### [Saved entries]
____________

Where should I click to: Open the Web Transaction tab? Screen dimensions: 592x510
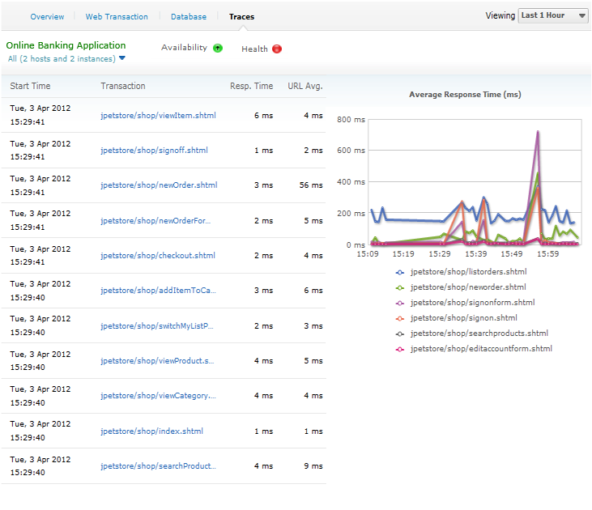117,16
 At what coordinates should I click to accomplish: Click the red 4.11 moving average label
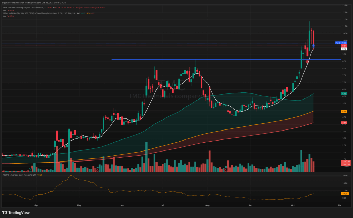344,123
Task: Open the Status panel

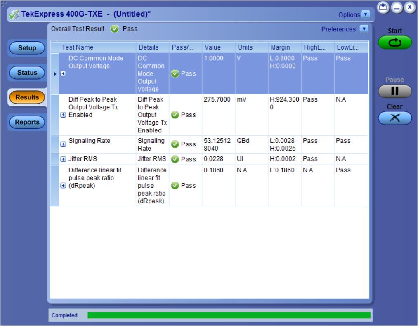Action: pyautogui.click(x=26, y=73)
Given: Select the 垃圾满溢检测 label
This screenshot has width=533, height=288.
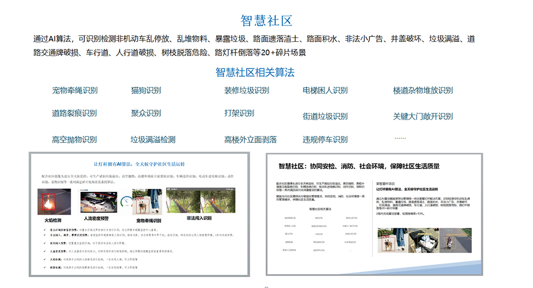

____________

### [EXERCISE REQUIREMENTS]
This exercise calls for the records to be given again exactly, without the images.

### [OUTPUT FOR THIS TASK]
Where should I click to: Open the Web Transaction tab? Screen dimensions: 592x510
117,16
 At what coordinates should I click to accomplish: Click the red 4.11 moving average label
344,123
Task: Open the Status panel

Action: pyautogui.click(x=26, y=73)
Given: Select the 垃圾满溢检测 label
This screenshot has width=533, height=288.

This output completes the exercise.